Work to be completed
Make an exact copy of the entries below with the pictures removed.

-------- Source material

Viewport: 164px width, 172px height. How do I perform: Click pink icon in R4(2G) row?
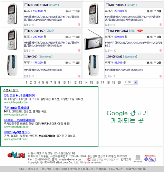point(79,76)
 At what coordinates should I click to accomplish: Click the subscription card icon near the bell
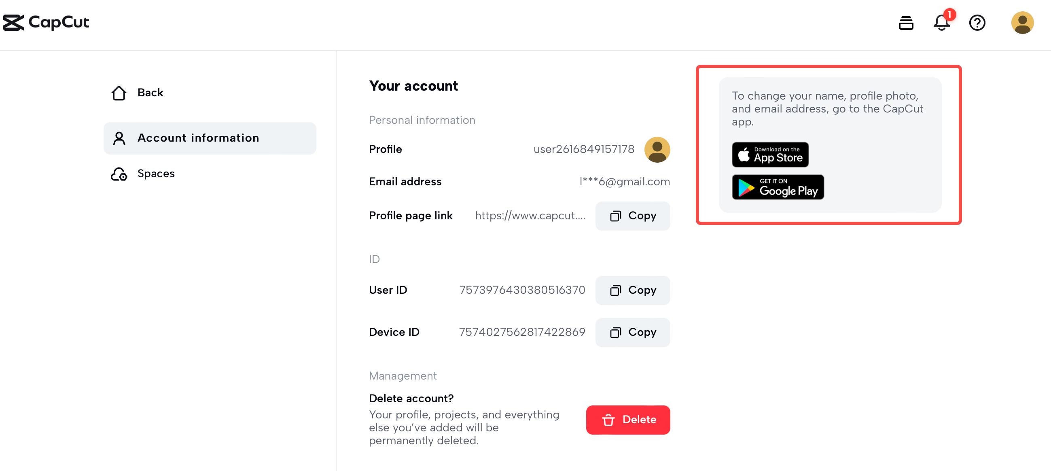click(906, 23)
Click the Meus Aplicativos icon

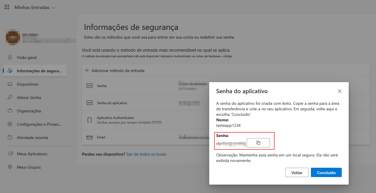coord(10,154)
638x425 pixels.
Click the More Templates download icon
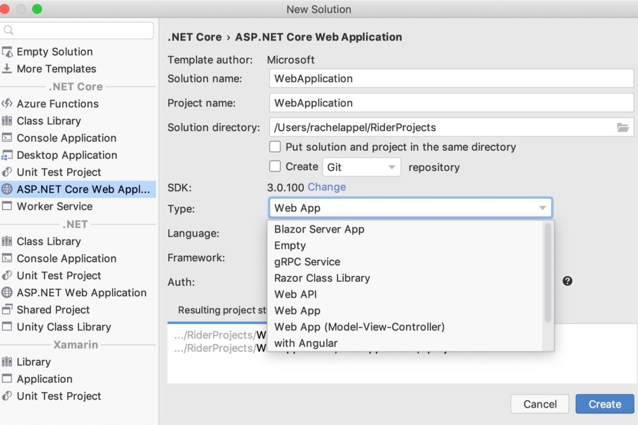point(7,69)
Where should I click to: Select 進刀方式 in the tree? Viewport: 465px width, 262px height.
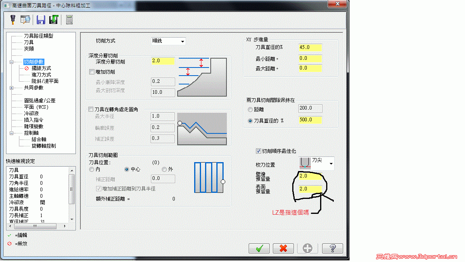click(x=37, y=75)
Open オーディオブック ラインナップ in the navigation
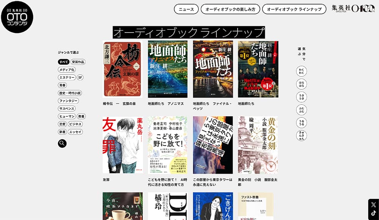The image size is (379, 220). (x=294, y=9)
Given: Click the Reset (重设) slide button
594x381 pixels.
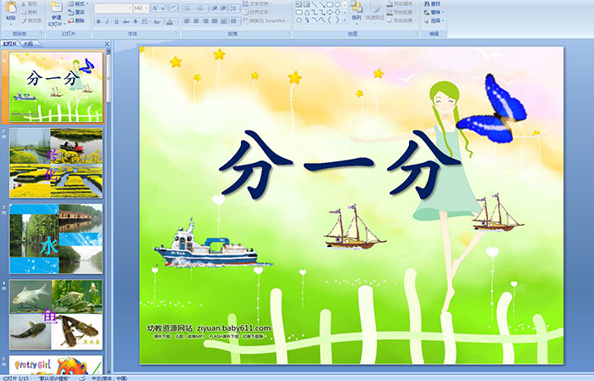Looking at the screenshot, I should 77,12.
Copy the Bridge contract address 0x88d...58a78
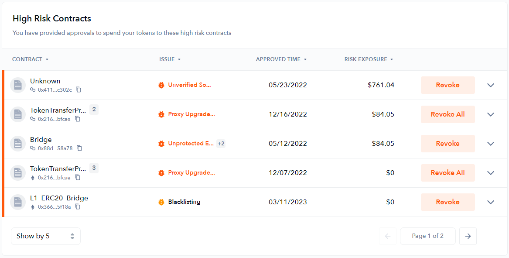509x258 pixels. tap(79, 148)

----------------

Exercise output
Viewport: 164px width, 172px height. How do I perform: Click pink icon in R4(2G) row?
point(79,76)
 At what coordinates should I click to accomplish: Click the subscription card icon near the bell
click(906, 23)
Click the Meus Aplicativos icon

coord(10,154)
638x425 pixels.
Click the More Templates download icon
point(7,69)
Where should I click to: Select 進刀方式 in the tree? Viewport: 465px width, 262px height.
click(x=37, y=75)
Open オーディオブック ラインナップ in the navigation
The image size is (379, 220). (x=294, y=9)
Given: Click the Reset (重设) slide button
594x381 pixels.
Looking at the screenshot, I should 77,12.
Copy the Bridge contract address 0x88d...58a78
509x258 pixels. tap(79, 148)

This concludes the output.